§ EXTRAIT DU DOCUMENT:
---+---

Ce n'est pas la première fois qu'Eric Zemmour évoque la thématique des prénoms. En 2018, ce sujet avait valu à l'ancien journaliste de se retrouver devant le tribunal. Invité des Terriens du dimanche, présenté par Thierry Ardisson sur C8, il avait fait face à Hapsatou Sy, une entrepreneuse devenue chroniqueuse chez Cyril Hanouna. Sur le plateau, l'auteur de La France n'a pas dit son dernier mot, paru mercredi 15 septembre, lui avait lancé : "Normalement, chez moi, on doit donner des prénoms dans ce qu'on appelle le calendrier, c'est-à-dire des saints chrétiens. […] Corinne, ça vous irait très bien." A la suite de la diffusion de la séquence, le polémiste a été renvoyé en correctionnelle pour "injure raciste" et attend d'être jugé. Mais il persiste et signe sur ce sujet. Pourtant, ironie de l'histoire, Corinne n'est pas inscrite en tant que telle dans le calendrier et n'est pas une sainte. Elle est honorée le 18 mai, le jour de la Saint Éric...

---+---

§ DONNÉES SOURCES:

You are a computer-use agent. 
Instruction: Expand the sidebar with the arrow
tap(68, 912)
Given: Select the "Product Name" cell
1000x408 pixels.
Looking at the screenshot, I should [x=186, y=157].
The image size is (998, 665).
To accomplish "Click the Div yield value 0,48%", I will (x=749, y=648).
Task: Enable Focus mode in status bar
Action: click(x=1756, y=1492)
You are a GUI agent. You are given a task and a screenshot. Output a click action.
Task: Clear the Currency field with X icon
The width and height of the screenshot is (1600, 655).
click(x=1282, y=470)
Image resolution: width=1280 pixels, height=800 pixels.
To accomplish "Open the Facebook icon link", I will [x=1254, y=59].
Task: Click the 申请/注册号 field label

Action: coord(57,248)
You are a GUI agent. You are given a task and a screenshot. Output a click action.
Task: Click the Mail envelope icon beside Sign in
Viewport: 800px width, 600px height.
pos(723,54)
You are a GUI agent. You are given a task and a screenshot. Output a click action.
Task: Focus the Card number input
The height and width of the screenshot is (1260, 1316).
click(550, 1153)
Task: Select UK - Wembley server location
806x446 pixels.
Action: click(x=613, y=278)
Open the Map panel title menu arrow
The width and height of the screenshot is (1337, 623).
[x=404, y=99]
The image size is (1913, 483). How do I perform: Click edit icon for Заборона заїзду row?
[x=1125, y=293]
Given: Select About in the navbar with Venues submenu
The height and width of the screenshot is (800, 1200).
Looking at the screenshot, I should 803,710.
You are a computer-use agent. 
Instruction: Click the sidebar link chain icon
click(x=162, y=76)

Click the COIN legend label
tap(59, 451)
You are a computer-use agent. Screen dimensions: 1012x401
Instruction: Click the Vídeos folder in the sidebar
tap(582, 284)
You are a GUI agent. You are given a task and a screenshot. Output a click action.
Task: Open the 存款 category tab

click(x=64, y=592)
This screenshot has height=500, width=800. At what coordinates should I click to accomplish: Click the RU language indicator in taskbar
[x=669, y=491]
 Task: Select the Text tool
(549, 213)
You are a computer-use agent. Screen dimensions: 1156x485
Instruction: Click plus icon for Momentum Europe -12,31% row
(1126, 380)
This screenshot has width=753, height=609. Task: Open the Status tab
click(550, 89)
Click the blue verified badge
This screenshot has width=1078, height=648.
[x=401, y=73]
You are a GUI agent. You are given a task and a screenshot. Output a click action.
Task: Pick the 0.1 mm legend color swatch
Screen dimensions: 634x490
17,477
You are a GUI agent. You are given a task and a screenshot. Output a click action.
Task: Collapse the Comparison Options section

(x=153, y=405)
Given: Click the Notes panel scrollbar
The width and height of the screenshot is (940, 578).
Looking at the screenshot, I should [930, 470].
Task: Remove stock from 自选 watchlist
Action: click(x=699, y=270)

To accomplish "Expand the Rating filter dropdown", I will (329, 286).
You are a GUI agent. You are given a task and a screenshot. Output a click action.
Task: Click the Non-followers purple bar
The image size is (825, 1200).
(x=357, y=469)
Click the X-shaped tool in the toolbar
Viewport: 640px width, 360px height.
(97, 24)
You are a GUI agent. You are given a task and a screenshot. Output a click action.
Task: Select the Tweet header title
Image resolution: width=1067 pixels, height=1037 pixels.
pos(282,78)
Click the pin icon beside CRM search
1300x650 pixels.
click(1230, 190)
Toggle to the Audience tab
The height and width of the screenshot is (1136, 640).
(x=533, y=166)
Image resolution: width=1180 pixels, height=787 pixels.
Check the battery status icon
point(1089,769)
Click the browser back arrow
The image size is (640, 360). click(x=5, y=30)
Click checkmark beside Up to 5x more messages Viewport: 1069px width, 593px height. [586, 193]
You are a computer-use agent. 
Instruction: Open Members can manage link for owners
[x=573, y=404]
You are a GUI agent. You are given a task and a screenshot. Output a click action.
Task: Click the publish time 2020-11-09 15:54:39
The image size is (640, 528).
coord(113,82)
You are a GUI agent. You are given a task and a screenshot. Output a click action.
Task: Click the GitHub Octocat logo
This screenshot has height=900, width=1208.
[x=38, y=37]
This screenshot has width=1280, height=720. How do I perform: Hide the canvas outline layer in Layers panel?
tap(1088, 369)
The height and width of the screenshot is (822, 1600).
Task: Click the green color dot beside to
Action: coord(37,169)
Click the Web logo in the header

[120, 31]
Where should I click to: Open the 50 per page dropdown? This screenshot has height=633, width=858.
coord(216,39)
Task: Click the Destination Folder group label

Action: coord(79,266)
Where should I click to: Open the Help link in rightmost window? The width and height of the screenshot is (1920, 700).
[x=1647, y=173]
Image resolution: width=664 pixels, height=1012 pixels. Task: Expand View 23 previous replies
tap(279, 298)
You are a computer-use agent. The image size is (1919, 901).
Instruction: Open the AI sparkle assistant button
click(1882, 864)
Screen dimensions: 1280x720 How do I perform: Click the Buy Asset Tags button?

---+---

§ TRAVAIL DEMANDÉ:
A: Répondez aux questions suivantes sur l'extrait consacré à Eric Zemmour et aux prénoms.
(i) Sur quelle chaîne était diffusée l'émission Les Terriens du dimanche ?
(ii) Quel prénom Eric Zemmour a-t-il dit qui irait très bien à Hapsatou Sy ?
(iii) Quel jour le prénom Corinne est-il honoré ?
B: Prolongez l'extrait sur Eric Zemmour et les prénoms en reprenant juste après sa dernière phrase.
Les données ne servent à rien ici.

§ RÉSULTATS DES TÂCHES:
A:
(i) Sur C8.
(ii) Corinne.
(iii) Le 18 mai, jour de la Saint Éric.

B:
Qu'est-ce que la loi du 1er avril 1803 sur les prénoms ? 

Jusqu'en 1803, les prénoms sont donnés librement, sans réglementation particulière. A son arrivée au pouvoir, Napoleon Bonaparte veut régenter le sujet et fait voter la "Loi relative aux prénoms et changements de Noms du 11 Germinal", soit la loi du 1er avril 1803. L'article 1er ordonne : "A compter de la publication de la présente loi, les noms en usage dans les différents calendriers, et ceux des personnages connus de l'histoire ancienne, pourront seuls être reçus comme prénoms sur les registres de l'état civil destinés à constater la naissance des enfants ; et il est interdit aux officiels publics d'en admettre aucun autre dans leurs actes." Il n'est donc nulle mention d'emprunter les prénoms exclusivement au calendrier "des saints-chrétiens". L'état-civil pouvait toutefois refuser tout prénom qui ne s'inscrivait pas dans le cadre de la loi.

Un siècle et demi plus tard, la loi est assouplie par une circulaire du 12 avril 1966 autorisant les prénoms régionaux, composés, issus de diminutifs ou de la mythologie. Puis le 8 janvier 1993, la loi abroge officiellement le texte de Napoléon Bonaparte - bien qu'il ne fut jamais réellement appliqué - et laisse libre cours aux parents de choisir le prénom de leur enfant, tant qu'il ne porte pas préjudice à ce dernier.

Que propose Eric Zemmour concrètement pour les prénoms en 2022 ?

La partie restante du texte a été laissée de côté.